Kemi Badenoch está pedindo Trabalho Deputados devem colocar o país antes do partido e apoiar uma investigação desprezível sobre Keir StarmerMandelson ‘mentira’.

Os deputados votarão na noite de terça-feira os apelos da oposição para um inquérito sobre se o primeiro-ministro mentiu ao Parlamento sobre a sua desastrosa decisão de nomear Pedro Mandelson como embaixador dos EUA.

A derrota de Sir Keir colocaria seu governo em dificuldades e poderia, eventualmente, forçá-lo a deixar o cargo.

Rua Downing lançou uma grande operação de pressão na noite de segunda-feira para salvá-lo, incluindo alertando os parlamentares trabalhistas de que provavelmente enfrentarão um chicote de três linhas para entrar na linha.

Mas, escrevendo no Daily Mail na terça-feira, a Sra.

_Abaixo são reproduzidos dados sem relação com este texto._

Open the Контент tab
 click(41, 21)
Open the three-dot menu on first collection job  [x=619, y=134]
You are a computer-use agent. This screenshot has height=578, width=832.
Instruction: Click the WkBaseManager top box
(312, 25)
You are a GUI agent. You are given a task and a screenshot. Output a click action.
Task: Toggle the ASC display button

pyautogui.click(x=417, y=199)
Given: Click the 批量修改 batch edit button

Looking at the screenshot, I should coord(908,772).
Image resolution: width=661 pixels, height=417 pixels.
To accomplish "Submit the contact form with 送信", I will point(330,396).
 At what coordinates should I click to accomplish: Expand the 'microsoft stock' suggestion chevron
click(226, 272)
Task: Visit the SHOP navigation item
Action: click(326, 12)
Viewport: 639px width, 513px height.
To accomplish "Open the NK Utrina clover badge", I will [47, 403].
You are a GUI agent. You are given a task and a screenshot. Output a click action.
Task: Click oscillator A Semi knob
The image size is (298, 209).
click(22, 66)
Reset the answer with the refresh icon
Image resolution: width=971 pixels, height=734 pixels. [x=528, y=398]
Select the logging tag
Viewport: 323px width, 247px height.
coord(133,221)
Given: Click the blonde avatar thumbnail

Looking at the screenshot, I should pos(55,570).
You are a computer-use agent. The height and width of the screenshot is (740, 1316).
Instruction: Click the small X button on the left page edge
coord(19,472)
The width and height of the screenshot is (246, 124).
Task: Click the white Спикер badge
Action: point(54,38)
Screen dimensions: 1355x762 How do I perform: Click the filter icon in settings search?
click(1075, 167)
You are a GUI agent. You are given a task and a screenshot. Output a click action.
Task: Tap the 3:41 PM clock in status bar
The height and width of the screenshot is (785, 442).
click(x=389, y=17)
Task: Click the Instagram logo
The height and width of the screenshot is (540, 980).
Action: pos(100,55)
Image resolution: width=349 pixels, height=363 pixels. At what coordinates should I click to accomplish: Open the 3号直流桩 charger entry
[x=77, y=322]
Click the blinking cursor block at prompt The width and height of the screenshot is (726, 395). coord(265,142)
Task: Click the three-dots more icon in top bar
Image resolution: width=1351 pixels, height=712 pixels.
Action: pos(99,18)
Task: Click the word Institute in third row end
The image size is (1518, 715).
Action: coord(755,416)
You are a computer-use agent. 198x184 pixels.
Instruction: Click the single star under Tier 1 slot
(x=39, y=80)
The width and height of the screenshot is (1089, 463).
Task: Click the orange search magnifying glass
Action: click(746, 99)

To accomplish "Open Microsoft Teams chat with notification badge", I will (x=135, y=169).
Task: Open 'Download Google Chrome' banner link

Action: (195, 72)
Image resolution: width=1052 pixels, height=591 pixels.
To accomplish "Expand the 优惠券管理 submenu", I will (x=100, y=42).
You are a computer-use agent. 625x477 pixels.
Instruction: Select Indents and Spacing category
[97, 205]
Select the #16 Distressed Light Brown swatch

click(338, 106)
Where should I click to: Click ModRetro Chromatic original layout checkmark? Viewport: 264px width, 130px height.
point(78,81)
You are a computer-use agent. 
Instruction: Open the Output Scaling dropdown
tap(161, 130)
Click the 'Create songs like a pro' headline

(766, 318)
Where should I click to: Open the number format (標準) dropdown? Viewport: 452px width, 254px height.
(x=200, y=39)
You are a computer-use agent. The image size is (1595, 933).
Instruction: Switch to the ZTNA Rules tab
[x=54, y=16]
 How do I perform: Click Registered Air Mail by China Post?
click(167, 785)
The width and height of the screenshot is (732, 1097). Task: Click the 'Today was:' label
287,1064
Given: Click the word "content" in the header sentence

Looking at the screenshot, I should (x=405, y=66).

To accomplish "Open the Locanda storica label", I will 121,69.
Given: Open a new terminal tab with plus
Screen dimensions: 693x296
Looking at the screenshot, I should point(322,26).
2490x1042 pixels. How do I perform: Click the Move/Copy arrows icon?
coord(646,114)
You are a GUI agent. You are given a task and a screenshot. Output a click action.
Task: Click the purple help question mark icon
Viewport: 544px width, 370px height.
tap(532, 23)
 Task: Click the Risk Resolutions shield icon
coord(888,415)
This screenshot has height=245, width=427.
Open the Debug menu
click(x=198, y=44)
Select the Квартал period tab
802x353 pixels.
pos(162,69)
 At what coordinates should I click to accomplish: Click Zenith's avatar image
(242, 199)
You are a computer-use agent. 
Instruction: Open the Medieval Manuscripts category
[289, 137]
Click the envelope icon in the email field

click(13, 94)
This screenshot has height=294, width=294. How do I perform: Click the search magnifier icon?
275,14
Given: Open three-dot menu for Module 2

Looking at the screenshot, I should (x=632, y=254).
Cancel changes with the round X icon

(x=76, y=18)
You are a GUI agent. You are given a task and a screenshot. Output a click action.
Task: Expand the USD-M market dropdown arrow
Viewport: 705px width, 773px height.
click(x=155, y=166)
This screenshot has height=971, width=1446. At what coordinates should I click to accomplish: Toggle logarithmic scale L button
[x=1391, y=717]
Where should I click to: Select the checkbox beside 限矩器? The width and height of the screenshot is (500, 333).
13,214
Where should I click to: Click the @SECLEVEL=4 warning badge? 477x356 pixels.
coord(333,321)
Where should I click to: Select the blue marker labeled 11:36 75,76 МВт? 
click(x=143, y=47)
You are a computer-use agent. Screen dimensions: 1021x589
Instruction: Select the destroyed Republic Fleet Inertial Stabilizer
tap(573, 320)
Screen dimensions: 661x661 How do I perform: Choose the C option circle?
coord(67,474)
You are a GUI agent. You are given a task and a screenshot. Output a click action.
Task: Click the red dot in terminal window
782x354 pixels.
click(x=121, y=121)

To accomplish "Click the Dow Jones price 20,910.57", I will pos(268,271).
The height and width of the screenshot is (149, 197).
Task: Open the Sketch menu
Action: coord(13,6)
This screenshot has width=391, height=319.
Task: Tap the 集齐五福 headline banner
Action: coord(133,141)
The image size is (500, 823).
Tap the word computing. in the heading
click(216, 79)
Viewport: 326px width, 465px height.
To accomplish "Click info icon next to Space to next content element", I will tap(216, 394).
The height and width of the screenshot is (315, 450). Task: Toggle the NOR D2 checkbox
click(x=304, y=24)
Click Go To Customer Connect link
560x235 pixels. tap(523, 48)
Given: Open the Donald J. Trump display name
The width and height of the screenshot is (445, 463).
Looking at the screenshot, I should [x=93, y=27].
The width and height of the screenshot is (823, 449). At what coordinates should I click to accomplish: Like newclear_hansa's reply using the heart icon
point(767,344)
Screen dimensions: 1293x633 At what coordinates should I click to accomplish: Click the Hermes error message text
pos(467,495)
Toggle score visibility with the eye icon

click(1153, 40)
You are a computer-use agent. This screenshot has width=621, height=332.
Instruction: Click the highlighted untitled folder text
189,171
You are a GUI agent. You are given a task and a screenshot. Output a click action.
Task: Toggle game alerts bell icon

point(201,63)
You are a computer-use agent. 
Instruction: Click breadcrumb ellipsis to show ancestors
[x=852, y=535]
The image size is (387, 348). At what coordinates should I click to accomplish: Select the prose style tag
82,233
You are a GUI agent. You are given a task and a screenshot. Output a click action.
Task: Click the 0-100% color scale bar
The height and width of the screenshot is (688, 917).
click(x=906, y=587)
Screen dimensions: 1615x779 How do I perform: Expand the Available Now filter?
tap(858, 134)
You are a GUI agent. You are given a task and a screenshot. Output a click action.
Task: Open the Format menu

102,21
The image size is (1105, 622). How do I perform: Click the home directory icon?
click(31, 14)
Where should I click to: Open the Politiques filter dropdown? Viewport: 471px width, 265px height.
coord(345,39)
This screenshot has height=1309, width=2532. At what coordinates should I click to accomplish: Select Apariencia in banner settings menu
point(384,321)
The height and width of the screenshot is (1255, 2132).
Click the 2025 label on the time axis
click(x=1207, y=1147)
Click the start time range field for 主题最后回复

Badenoch diz que os deputados de todos os matizes têm o dever de responsabilizar Sir Keir por tratar o Parlamento com “desprezo”.

Ela diz aos parlamentares trabalhistas que eles “não estão na Câmara dos Comuns simplesmente para proteger o primeiro-ministro do constrangimento”.

“Os deputados trabalhistas enfrentam agora um teste próprio”, disse o líder conservador.

«Eles podem circular nas carroças, obedecer aos chicotes e dizer a si próprios que isto é apenas política. Ou podem lembrar-se de que são deputados antes de se tornarem membros do Partido Trabalhista.’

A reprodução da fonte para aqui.